Грязно все и ужасно похоже на Россию, то есть на Совок. Что-то невытравливаемое есть во всей нашей жизни. И именно совковое, не русское, а совково-отвратительное.
После смерти мамы я ощутил ужасную пустоту, словно вместе с ее уходом безвозвратно ушел целый замечательный, естественный русский мир – с бытом, деланием, хозяйством, чаепитием на террасе, листьями салата, белыми чашками, запахом кофе, разговорами…
Удивительно: в прошлом веке то, что принимала Россия, потом принимал и весь мир – Достоевский, Толстой, Чехов, Чайковский, Рахманинов… Теперь же сама Россия с жалкой жадностью глядит на Америку, культура которой рядом и на версту не может находиться.
Яркое солнце, бассейн. Папа купает больного мальчика. На кромке бассейна – коляска мальчика. Он болен, но не безобразен. Потом папа со слугой переносят мальчика в кресло.
Сидит на солнце, смотрит по сторонам, иногда что-то пытается сказать.
Я прыгаю в бассейн и плаваю туда и обратно. Мальчик провожает меня глазами. Потом рядом с ним садится отец, начинает стричь ему ногти.
Медленно садится за дом солнце – медленно уходит из двора. Вот уже половина безвольного больного мальчика в тени… Я плаваю, он смотрит. Отец стрижет ему ногти…
Странно, но я никогда не слышал сочетания слов «американская культура» в положительном смысле слова культура.
И тем не менее именно это отсутствие культуры правит миром. Как это странно.
Мне снился чудный сон. Я что-то рассказываю Саше по делу, по профессии. И постепенно, как бы продолжая разговор, начинаю говорить о нас с ним, но совершенно не переходя в прямое по этому поводу общение. И вдруг вижу слезы у него на глазах. И словно прорвало… Он сказал, что ему ужасно одиноко, и я ему сказал, что до сих пор, кроме него, нет никого, с кем я мог бы обо всем поговорить. И что именно в этой возможности общения обо всем и есть радость необходимая.
Почему-то рядом с нами молодая женщина, которая говорит иногда по-армянски. Я спрашиваю Сашу:
– Кто это?
– Это мама.
– Сколько же ей лет?
С другом Александром Адабашьяном
– Она родила меня очень молодой.
И опять мы разговариваем и никак не можем наговориться.
Сколько трогательных и смешных вещей, сколько событий, шуток обтекало каждого из нас, так и не коснувшись друг друга!
Как жаль, как много потеряно! И как хорошо, что опять есть эта радость.

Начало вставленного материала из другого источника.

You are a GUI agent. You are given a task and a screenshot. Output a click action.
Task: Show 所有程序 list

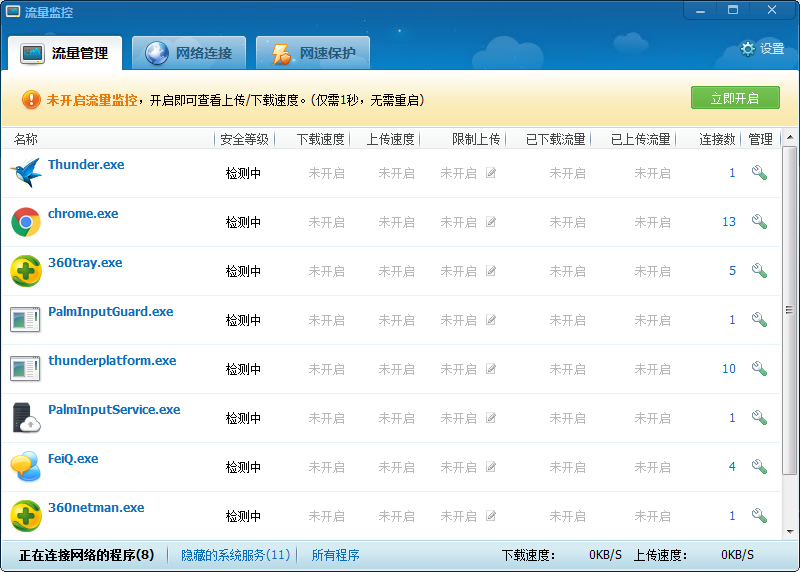[335, 555]
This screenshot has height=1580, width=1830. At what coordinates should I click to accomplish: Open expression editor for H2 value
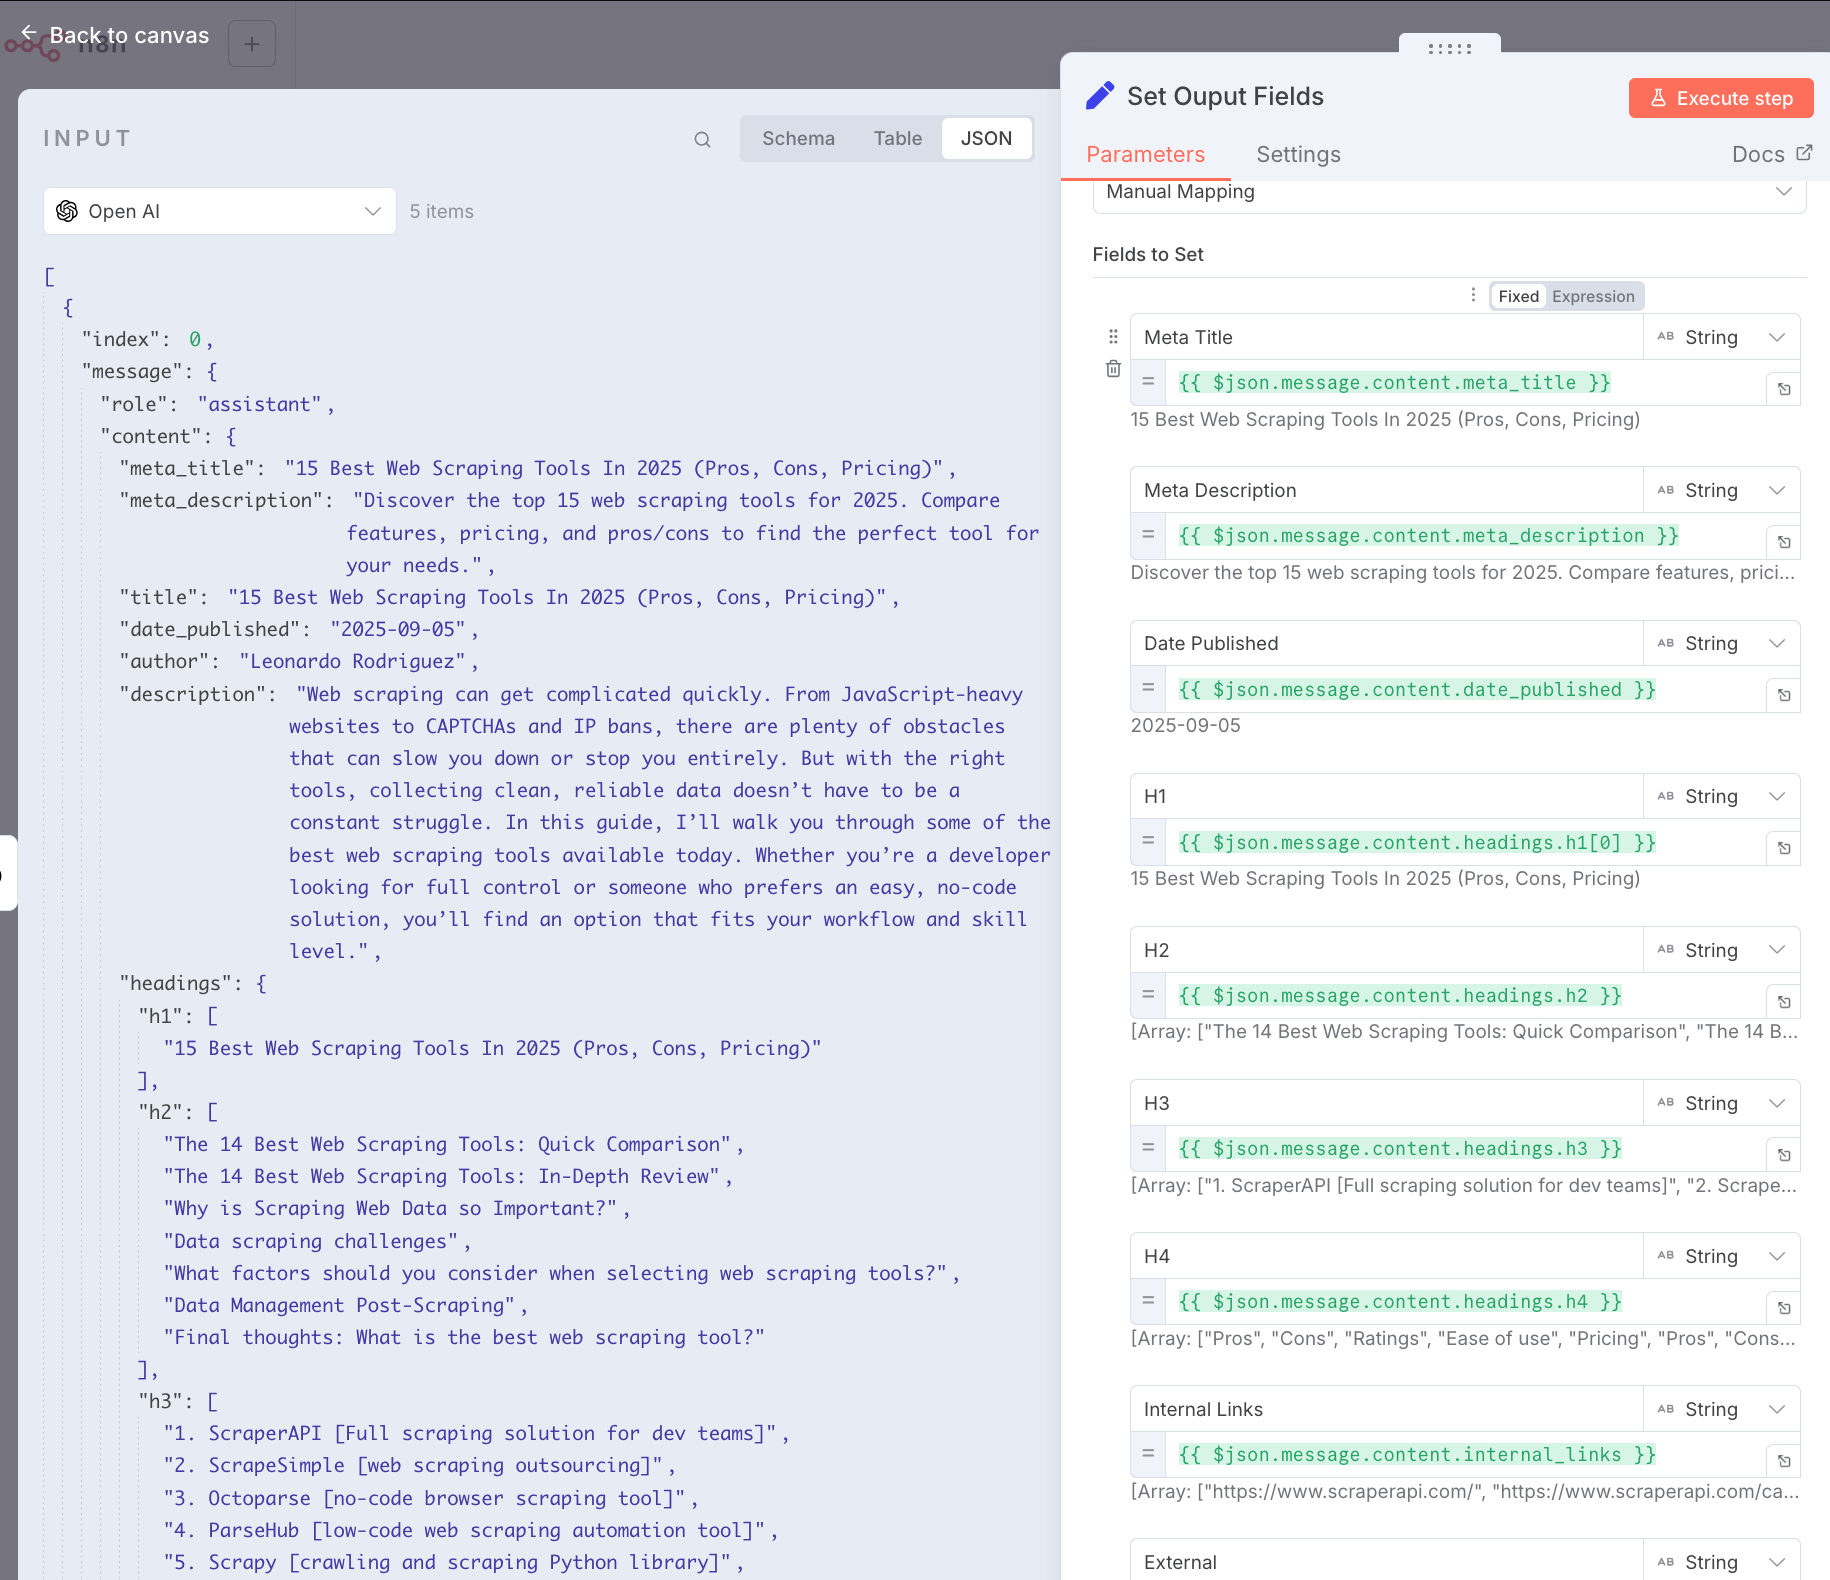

Это счастье обретения и покаяния.
Микрофоны, с которыми работают театральные актеры в Америке, по искусственности то же самое, что AIR Condition.
Можно и наоборот: «Эр Кондишен» – то же самое, что и микрофоны у актеров в театре, – странная неестественность.
Необходима натурная простота.
Тема трехлетний, «балдеющий» в наушниках с классикой.
Постоянное ощущение старости испытываю я в Америке.
«И на весах мира слеза и вздох всегда перевесят расчет и алчность…»
«У Бунина слово всегда точно, сдержанно и безошибочно».
«…Религия священной жизни всегда близка И. Бунину».
«Поэзия есть ощущение мира с волшебным оттенком. Потому и мир, создаваемый поэтом, несет оттенок мифизма».
Мережковский о Толстом: «Тайновидец плоти»…
Чехов сказал о Максиме Горьком: «Голос сильный, но противный».